大島親方 今考えたら結構無茶だよね(笑)。でも逆にオレには良かったんですよ。おかげで翌日、いい相撲が取れた。でも、そのことを普通に優勝インタビューで言っちゃったんで、みんなに笑われた。(笑)

日本に帰国されると、いよいよ断髪式が待ってます。今はどういったお気持ちですか。

大島親方 いや、もう、早く切りたいと思ってる。着物の時はいいけど、この格好(スーツ)だと違和感あるでしょ。

いや、カッコいいです。

大島親方 うそだよー(笑)。20数年ちょんまげだったんで、もうそろそろいいかな。

でも、断髪式の当日には、感慨深くなりますよね。

大島親方 もちろん一大イベントですからね。本当に最後のイベントですから。今までも昇進したとか、結婚したとか、いろいろなイベントが(相撲取りとして)あったけど、これが最後のイベントなので、なんとか無事に終わらせたいですね。

はい。

大島親方 たださ、髪形に悩むよね。

あ。切った後の。

大島親方 そう。この2カ月間、いろいろとどうするか考えてて。それが楽しみでもあるんだけど。

それでは今後の親方の夢はなんでしょう。
旭天鵬

大島親方 まぁ、せっかく今まで相撲と絡んできた人生だったんで、最後までこのまま行きたいと思うし、自分の部屋を持ちたいですよね、いつかはね。自分が相撲取りを育ててみたいっていうのはあります。自分が入ってきた時のことを思い出して、自分が経験したことを、新しい力士たちに教えてあげたいね。

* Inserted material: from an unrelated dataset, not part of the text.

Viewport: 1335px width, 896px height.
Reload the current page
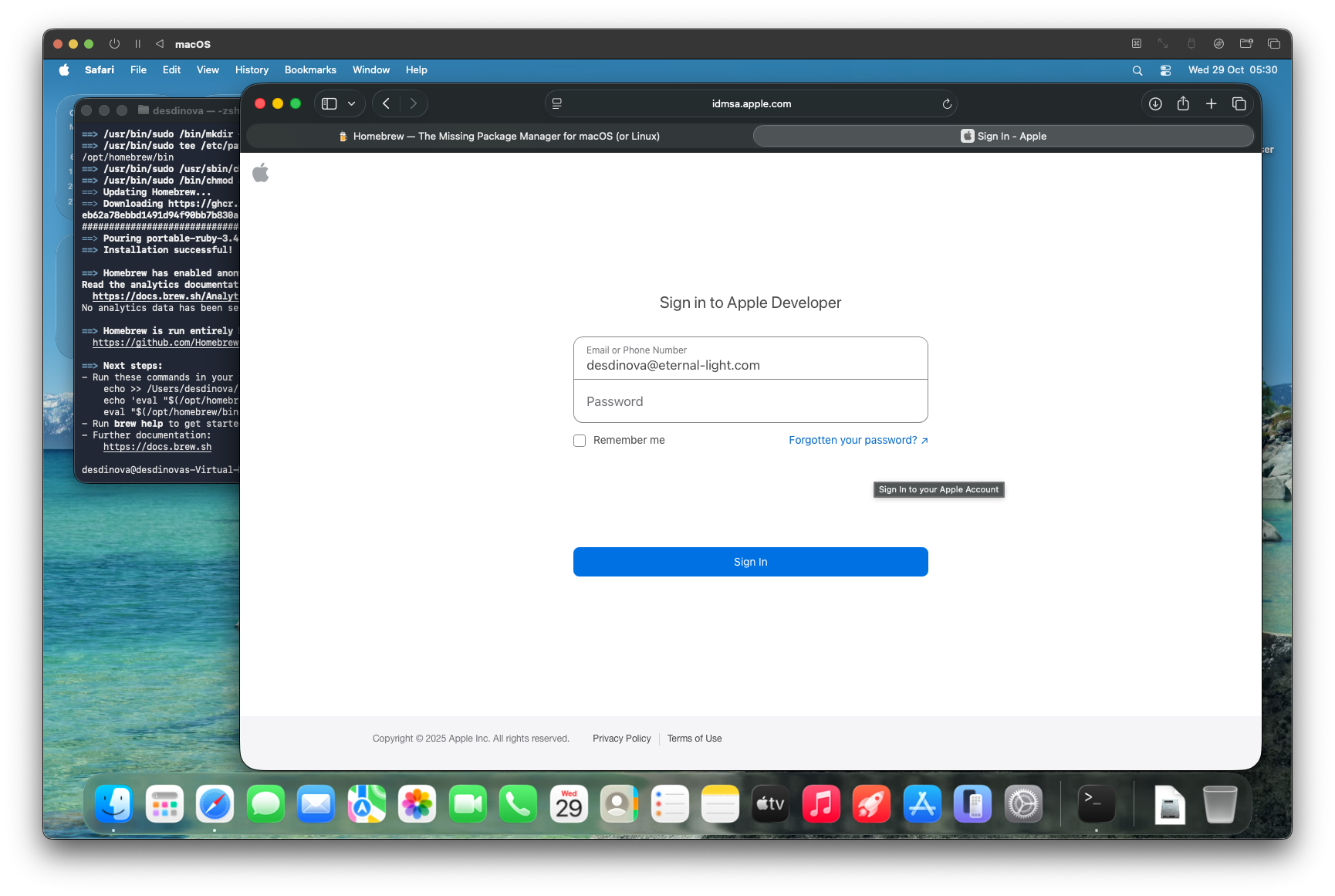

最後にニューヨークで頑張っている日本人にメッセージをお願いします。

大島親方 アドバイスなんてエラそうなことは言えないけど、自分が優勝した時って、相撲をやって20年経(た)ってからだったんですよ。だから、何事もコツコツやってればいいことがあるんだなぁって思いました。コツコツやっていい結果が出た時、自分は相撲を辞めないで良かったなって。あの優勝のおかげで、いろんな人に名前を知ってもらえたんですよ。だから、そこからまた3年ぐらい相撲取れたし。僕の中で大きな出来事でしたね。それまでは何度も辞めようって。もう何回も思いました。だいたい相撲取りって三十三、四(歳)で辞めるから。それを引き止めてくれたのが家族だったり、奥さんだったり。で、結果的にあの優勝まで行けた。やっぱりコツコツやれば絶対いいことあるなと思いますね。何事も諦めずにコツコツ続けてほしいです。

 

★インタビューの舞台裏★ → ameblo.jp/matenrounikki/entry-12151398087.html

 

大島勝(おおしま・まさる)(しこ名:旭天鵬=きょくてんほう)
職業:相撲親方
1974年生まれ。モンゴル国ウランバートル市出身。現役時代の体格は身長191センチ、体重161キロ。最高位は関脇。92年に大島部屋へ入門。大相撲史上初のモンゴル出身力士の1人。2003年7月場所で西関脇に昇進。14年に史上2人目となる通算出場1800回を記録。翌年3月場所で史上最高年齢40歳8カ月10日を記録。同年7月場所で現役引退を発表し大島親方を襲名。友綱部屋所属。断髪式は5月29日に東京の両国国技館で行われる。戦歴927勝944敗22休(140場所)、幕内最高優勝1回、三賞7回、敢闘賞7回、金星2個。史上最年長三賞受賞記録を56年ぶりに更新。昭和以降では史上初となる40歳代での三賞受賞ならびに幕内での2桁勝利を記録している。角界のレジェンドと呼ばれる。趣味はゴルフ。